12. I have examined the record and found that a notice of appeal was filed on 31/7/2019. For the purposes of the instant application, an appeal is therefore deemed to be in place for that reason.
13. Would the defendants suffer substantial loss if the orders sought not granted?
14. It is noteworthy that this court found for the plaintiff and observed that the title is registered in his name. The plaintiff’s long quest for restitution of the plot to the estate of the deceased has come to end in so far as the suit before the court was concerned.

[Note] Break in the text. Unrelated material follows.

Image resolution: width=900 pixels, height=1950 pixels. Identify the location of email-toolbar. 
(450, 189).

15. It is also not disputed that plot No. 110 situate in same locality belongs to the defendants’ group. I find that all that would happen is that the defendants would move to their rightful plot and the plaintiff would take possession of plot No. 109.
16. In this case though the defendants have alleged that there would be chaos on the ground by virtue of re-arrangement of the position of plots which would allegedly disrupt the existing status quo if they were moved, the defendants did not enjoin any other party to the suit especially the person purported to be in occupation of plot No. 109 and therefore their claim rings hollow. This is therefore not a dispute to be equated with a case of double allocation where both parties claim one plot and judgment in favour of one leaves the other destitute.

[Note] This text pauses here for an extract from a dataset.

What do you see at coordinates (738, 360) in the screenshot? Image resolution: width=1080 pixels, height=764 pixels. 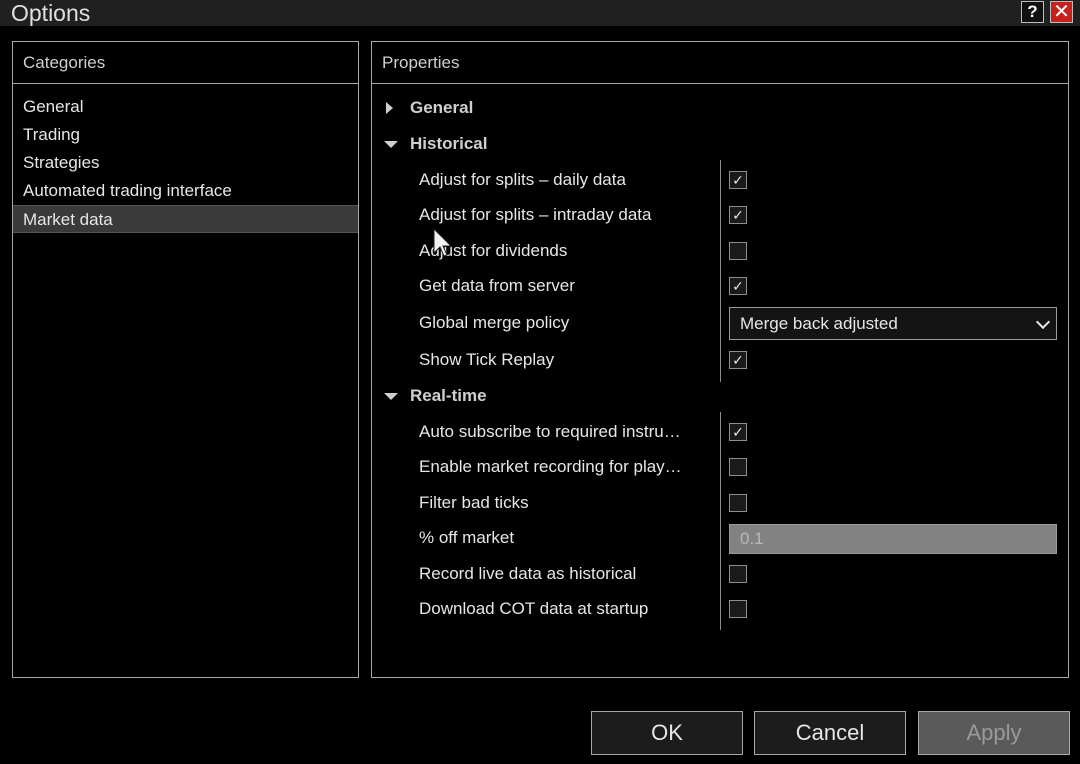 I see `show-tick-replay-checkbox: ✓` at bounding box center [738, 360].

17. I find that for the foregoing reasons no risk of substantial loss has been established by the defendants as their plot is still in existence on the ground, in the register and in the Registry Index Map.
18. Has the application been made without unreasonable delay? The judgment in this matter was delivered on 18/7/2019 while the instant application was lodged on 3/9/2019, after a duration of 46 days or less than two months. In my view the application was timeously lodged.
19. The last issue raised by the respondent is that of security. On that issue the applicants have undertaken to deposit their title for plot No. Kaplamai/Kachibora Block 3/Muhuti/110 with the court for safe custody until the intended appeal is concluded. However in the suit the plaintiff never challenged their right to hold that title. It is not meaningful to him as security. Their rightful possession of the title in their names was never an issue. What was at issue was whether on the ground they were in occupation of the land represented by that title. I find this to be totally different issue and that submitting their own title to the court is not worthwhile as security in this matter because it is not dispute. The disputed location of plot No. 109 has been established by the expert report of the County Surveyor and all that remains is for the plaintiff/respondent to take possession thereof. I therefore find that the security offered is not adequate to compensate the plaintiff/respondent for the continued denial of possession of the premises.
20. For the foregoing reasons this court is of the view the application dated 30/8/2019 has no merit and the same is hereby dismissed with costs.
Dated, signedanddeliveredatKitale on this 27thday ofNovember, 2019.
MWANGI NJOROGE
JUDGE
27/11/2019
Coram:
Before - Mwangi Njoroge, Judge
Court Assistant - Picoty
Ms. Wanjala holding brief for Kiarie for plaintiff/respondent
Mr. Barongo holding brief for Wanyonyi for Defendant/Applicants
COURT
Ruling read in open court at 3. 10 p.m.